* SUPPLIED TEXT
——
An empirical evaluation of autoencoders and diffusion models for 2D small-molecule generation

We examine the efficacy of autoencoders and diffusion models for generating 2D molecules with certain small-molecule properties. In particular, we evaluate the success of both models in creating new molecules, containing only CHONPS atoms, and only single, double, and aromatic bonds. Secondarily, a natural question that followed was investigating the efficacy of different manners of encoding molecular data for training models - specifically, we trained with both molecular fingerprints and adjacency matrices (derived from graph embeddings of molecules). We find that small autoencoder models are successful in generating both pseudo-fingerprints and pseudo-adjacency matrices that are similar to simple small molecules’ fingerprints and adjacency matrices, but they were not able to produce ‘convincing’ simple organic molecules from the fingerprint or adjacency matrices. We find that diffusion models were considerably faster and more lightweight than autoencoders, and were generated molecules that were quantitatively closer in structure to real chemical structures than the auto-encoders were able to produce.

Introduction

Applying deep learning techniques to 2D molecule generation is an interesting and challenging problem in the field of cheminformatics, with applications in drug discovery, materials science, and other areas of chemistry. The problem is broad in scope, since there is a variety of molecular data, representations of the generated molecules, and model frameworks or generation pipelines. Autoencoders and diffusion models are two major types of generative models. The first learns a latent distribution from actual data points and then samples from this space to produce a novel output. Diffusion models work by progressively adding noise to input data, learning the correspondence between inputs and random noise, and then working backwards from a new sample of random noise by “undoing” the noise.
——
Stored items
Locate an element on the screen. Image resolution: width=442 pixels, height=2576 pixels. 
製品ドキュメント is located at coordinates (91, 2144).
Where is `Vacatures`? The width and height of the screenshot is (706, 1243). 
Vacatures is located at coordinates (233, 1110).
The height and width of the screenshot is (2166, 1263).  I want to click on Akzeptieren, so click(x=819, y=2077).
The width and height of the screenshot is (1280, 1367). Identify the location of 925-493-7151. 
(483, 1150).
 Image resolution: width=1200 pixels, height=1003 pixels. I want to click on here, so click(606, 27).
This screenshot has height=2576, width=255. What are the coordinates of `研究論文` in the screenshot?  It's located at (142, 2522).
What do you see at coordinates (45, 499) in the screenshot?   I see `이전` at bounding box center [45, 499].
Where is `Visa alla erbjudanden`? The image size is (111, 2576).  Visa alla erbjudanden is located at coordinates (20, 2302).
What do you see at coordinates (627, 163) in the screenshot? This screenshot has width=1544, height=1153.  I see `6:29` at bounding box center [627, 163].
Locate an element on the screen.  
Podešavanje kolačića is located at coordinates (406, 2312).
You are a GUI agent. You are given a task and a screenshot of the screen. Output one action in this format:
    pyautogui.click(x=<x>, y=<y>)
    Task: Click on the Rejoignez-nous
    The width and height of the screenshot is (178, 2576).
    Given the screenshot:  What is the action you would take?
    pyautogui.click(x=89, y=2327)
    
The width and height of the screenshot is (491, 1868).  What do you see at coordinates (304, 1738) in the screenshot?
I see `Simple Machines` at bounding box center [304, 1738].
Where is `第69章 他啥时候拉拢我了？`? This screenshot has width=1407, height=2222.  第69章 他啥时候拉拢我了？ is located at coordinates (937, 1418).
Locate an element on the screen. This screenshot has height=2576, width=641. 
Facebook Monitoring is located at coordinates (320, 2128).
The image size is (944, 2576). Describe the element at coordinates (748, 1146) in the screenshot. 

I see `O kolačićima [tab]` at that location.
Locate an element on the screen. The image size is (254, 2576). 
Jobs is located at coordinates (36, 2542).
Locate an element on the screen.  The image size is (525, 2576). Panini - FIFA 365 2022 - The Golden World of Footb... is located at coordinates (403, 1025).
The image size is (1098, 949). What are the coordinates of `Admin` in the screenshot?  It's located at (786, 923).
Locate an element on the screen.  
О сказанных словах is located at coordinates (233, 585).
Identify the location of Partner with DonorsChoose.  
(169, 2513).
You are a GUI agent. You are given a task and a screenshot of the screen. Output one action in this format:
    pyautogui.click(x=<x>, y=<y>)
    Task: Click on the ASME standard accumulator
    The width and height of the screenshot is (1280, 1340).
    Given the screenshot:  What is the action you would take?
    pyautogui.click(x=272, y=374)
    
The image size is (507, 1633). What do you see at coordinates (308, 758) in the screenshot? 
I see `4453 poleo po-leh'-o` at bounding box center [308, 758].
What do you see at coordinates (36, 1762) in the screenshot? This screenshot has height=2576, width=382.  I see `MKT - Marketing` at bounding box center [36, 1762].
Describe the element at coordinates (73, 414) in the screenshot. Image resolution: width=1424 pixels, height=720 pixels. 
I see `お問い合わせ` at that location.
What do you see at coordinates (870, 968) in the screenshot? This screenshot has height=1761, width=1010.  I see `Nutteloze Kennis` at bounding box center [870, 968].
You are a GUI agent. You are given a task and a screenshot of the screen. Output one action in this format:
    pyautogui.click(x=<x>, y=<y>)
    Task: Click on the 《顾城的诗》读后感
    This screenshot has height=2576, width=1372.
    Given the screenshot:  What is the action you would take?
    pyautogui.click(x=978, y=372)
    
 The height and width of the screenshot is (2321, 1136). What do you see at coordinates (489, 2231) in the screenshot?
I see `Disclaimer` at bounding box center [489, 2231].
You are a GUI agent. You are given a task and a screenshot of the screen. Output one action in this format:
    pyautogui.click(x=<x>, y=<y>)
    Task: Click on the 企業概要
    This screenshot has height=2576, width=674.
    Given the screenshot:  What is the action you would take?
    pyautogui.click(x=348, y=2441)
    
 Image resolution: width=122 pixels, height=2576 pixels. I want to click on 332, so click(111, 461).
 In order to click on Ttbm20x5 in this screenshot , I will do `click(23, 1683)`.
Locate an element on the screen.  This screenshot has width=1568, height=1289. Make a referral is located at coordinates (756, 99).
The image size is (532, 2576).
——
* DIRECTIONS
• A. In the study of molecule generation, which two kinds of molecular data encoding were used to train the models?
• B. Carry on the text about 2D small-molecule generation from the point where it stops.

* SOLVED TASKS
• A. Molecular fingerprints and adjacency matrices.

• B.
Data

We use the QM9 dataset, described here. This dataset has been used extensively for cheminformatics research. The dataset contains the molecular structures and coordinates (2D and 3D) of ~134,000 organic molecules. Each molecule is represented as a set of atoms with their respective spatial (cartesian) coordinates. The dataset also contains a comprehensive set of chemical properties of each molecule.

We retrieved the SMILE (Simplified Molecular Input Line Entry System) notation for each molecule. The SMILE string uses ASCII characters to describe the atoms, bonds, and connectivity in a molecule, and is a standardized way to convey chemical information in textual form. The RDKit library hosts functionality for moving between SMILE strings and quantitative data (matrices, fingerprint vectors) as well as for visualizing molecules from the SMILE strings.

Finally, we create a secondary, restricted subset of the data that contains only simple, organic molecules by eliminating strings containing the “#” (character representing triple bonds) or elements other than C, H, O, N, P, S. For the models dealing with fingerprints, since it is challenging to go from fingerprint to an explicit representation of a model, our evaluation metric was determining whether or not the generated molecules were, in fact, similar to the chosen “simple” subset of all of the data. For models dealing with adjacency matrices, it was quite easy to determine ‘validity’ of chemical structures visually; the appearance of standard chemical structures, such as rings of 5 and 6 carbons with side-chains, was used as an indication of success.

Autoencoder

A very simple generative approach we can take is to use an autoencoder. Namely, we can train an autoencoder on molecules of interest — like our small-molecule-filtered dataset — and then sample from the learned latent space, decode the sample to generate a “molecule”, and evaluate the success in generation.

As mentioned in the introduction, it is worth considering possible data inputs and the sort of information a generative model trained on different inputs would carry. For our example, we consider the efficacy of RDKFingerprints and graph adjacency matrices as two possible input data types.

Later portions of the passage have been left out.